In the days leading up to the duo’s collaboration album release, Her lossrappers 21 Savage and Drake shared photos of – and then went viral – fake copies Vogue featured them on the cover. In Monday, Vogue Condé Nast publishing house filed a 30-page lawsuit alleged that creating a “fake version of perhaps one of the most carefully curated covers in all of the publishing business” violated the media company’s trademark rights.
Condé Nast is now seeking at least $4 million in damages, or triple any profits from the album and counterfeits. Vogue problem.
“I think it’s an easy case for them to win,” said Barton Beebe, a law professor at New York University who specializes in intellectual property law. “And I think they’re going to get orders, relief orders, orders to stop the marketing campaign. To me, that seems like an interesting question to be if it’s going to be an interesting question.” Vogue want to pursue this by all means for damages, because they can amount to millions for this type of behavior. ”
With a lawsuit filed just days earlier, it’s hard to determine how the case might progress. One option for Condé Nast, according to Beebe, could be to file a temporary restraining order, or a preliminary order, in the following days to stop further fake advertising activities. Vogue Magazine. As of Wednesday afternoon, the original post on Drake’s Instagram page is now gone.
And because rappers have promoted parody content with other media entities – such as pretending to participate NPR Tiny Desk concert and a performance on Saturday night live – others may bring similar lawsuits.
“They’re just trying to sell something, and they’re making up fake news to do it,” Beebe said. “And so it would be understandable if the other goals of this media campaign align as well.”
However, rappers could argue that trademark law “has no specific protection,” according to Mark P. McKenna, a law professor at UCLA who specializes in intellectual property and privacy law.

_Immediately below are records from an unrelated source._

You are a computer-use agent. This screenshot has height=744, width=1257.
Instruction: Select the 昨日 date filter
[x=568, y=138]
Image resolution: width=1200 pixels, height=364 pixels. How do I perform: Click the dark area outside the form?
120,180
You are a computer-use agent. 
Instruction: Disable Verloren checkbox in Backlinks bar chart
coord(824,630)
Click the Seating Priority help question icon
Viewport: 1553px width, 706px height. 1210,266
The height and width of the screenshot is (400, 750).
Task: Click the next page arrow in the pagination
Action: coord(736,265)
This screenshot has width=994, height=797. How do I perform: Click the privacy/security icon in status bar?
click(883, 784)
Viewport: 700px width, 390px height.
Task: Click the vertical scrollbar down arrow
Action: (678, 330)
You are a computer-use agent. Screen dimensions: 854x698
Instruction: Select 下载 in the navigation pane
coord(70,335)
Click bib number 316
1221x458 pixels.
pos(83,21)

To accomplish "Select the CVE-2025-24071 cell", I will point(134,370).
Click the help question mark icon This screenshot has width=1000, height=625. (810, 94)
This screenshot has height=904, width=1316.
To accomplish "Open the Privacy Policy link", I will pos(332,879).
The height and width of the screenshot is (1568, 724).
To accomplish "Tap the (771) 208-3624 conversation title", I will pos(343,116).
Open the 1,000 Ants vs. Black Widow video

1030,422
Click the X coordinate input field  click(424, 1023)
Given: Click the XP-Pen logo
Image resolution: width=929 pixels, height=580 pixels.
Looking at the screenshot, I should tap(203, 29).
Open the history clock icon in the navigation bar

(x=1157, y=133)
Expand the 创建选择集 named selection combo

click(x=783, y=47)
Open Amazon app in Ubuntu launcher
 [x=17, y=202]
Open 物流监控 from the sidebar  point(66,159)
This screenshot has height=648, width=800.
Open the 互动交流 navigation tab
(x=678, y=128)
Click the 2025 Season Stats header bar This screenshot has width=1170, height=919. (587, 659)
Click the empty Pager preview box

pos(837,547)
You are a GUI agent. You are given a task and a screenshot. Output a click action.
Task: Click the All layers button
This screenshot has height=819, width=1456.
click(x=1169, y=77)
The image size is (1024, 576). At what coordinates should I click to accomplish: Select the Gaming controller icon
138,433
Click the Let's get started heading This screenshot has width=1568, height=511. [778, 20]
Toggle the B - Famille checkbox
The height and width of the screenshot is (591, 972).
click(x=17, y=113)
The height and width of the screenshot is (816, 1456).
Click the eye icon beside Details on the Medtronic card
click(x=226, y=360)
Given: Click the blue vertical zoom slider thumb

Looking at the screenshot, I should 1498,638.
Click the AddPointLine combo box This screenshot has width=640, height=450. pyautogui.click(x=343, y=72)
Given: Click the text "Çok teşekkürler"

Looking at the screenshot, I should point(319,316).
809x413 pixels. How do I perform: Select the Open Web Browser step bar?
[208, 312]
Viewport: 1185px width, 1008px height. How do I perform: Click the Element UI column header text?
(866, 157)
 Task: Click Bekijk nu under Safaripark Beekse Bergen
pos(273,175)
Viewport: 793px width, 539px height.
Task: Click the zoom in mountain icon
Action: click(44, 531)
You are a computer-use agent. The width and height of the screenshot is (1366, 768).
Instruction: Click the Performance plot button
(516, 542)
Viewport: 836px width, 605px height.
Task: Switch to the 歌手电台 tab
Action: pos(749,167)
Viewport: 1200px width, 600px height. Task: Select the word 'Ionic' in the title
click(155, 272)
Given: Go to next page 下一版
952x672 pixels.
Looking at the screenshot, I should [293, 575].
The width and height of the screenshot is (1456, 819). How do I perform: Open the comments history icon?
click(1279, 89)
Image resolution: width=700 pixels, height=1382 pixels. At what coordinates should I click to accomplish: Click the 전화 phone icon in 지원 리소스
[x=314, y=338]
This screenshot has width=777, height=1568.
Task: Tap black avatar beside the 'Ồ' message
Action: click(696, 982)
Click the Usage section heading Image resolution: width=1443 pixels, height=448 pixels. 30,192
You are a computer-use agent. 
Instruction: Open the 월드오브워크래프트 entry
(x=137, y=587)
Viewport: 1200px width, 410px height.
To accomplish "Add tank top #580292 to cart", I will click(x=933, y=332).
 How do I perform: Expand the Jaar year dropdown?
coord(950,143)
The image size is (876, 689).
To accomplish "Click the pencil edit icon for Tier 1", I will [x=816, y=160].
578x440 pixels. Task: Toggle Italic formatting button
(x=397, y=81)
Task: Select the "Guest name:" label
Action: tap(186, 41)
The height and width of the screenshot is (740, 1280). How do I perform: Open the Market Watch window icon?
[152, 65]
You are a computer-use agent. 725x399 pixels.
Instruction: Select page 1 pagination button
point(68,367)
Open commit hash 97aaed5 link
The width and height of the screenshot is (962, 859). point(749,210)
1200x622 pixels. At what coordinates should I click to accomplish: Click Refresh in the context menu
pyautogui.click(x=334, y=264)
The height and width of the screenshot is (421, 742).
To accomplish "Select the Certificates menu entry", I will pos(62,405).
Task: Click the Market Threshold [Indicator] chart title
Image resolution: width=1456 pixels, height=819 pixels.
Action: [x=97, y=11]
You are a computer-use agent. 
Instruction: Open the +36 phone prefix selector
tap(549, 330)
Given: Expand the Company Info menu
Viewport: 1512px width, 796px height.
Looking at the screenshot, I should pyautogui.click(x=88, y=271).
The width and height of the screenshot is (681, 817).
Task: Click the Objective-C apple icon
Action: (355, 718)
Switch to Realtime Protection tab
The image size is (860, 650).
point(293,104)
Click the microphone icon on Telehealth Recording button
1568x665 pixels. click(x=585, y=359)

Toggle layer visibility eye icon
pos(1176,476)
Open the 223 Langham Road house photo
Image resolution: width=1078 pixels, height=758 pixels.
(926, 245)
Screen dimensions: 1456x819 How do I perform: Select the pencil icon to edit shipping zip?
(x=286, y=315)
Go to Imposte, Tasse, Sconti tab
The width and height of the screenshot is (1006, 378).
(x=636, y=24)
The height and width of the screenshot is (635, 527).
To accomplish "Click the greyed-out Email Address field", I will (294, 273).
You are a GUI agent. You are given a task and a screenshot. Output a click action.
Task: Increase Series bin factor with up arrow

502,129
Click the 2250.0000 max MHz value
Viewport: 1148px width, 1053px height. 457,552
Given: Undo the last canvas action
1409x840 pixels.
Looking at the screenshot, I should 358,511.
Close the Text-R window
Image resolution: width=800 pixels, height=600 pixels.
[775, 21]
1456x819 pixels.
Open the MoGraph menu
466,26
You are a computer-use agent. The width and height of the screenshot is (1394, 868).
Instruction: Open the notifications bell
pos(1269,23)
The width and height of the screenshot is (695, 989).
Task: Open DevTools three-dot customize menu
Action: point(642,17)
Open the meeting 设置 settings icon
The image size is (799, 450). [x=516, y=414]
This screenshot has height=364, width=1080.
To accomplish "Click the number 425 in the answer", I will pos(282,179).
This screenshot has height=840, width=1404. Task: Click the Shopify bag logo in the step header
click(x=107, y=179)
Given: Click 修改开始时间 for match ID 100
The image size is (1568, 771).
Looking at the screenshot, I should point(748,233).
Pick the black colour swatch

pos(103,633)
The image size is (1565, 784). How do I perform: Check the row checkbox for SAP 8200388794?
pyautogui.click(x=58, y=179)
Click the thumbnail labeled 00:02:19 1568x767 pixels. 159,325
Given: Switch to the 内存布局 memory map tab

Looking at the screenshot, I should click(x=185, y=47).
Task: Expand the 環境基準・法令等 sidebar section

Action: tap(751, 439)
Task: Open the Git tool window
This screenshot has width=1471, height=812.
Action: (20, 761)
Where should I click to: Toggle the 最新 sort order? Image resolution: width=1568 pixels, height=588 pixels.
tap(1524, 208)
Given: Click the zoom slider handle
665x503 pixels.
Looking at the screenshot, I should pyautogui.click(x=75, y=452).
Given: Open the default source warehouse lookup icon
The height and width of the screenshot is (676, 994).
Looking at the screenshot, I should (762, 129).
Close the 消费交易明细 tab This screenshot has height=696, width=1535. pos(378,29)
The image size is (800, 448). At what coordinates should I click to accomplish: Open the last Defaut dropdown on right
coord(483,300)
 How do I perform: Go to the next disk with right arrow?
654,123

“The basic idea of trademark infringement is that the plaintiff must demonstrate the possibility of confusion,” says McKenna. “And so what you see some courts sometimes say is, if the parody is clear, there won’t be any confusion because people will understand that it’s a parody.”
But the attention generated from the lawsuit could be a way to focus more on the album’s release.
“That’s part of the stunt, isn’t it?” McKenna said. “There’s a kind of calculated risk taken here. I mean, even if the court told them to stop doing this, like they’ve already done, they’ve attracted attention. I think that’s why Vogue trying to make money: make people suffer enough that they won’t do it. ”
This isn’t the first time a musician has recently faced a trademark infringement lawsuit while promoting a new release.
Nike sues brand MSCHF after it collaborated with rapper Lil Nas X about the Nike Air Max 97s modification to “Satan Shoes” sold around the same time the rapper released the single “Montero (Call Me By Your Name)” in 2021. After immediately stopping further sales of these shoes, Nike finally was settle the case with MSCHF.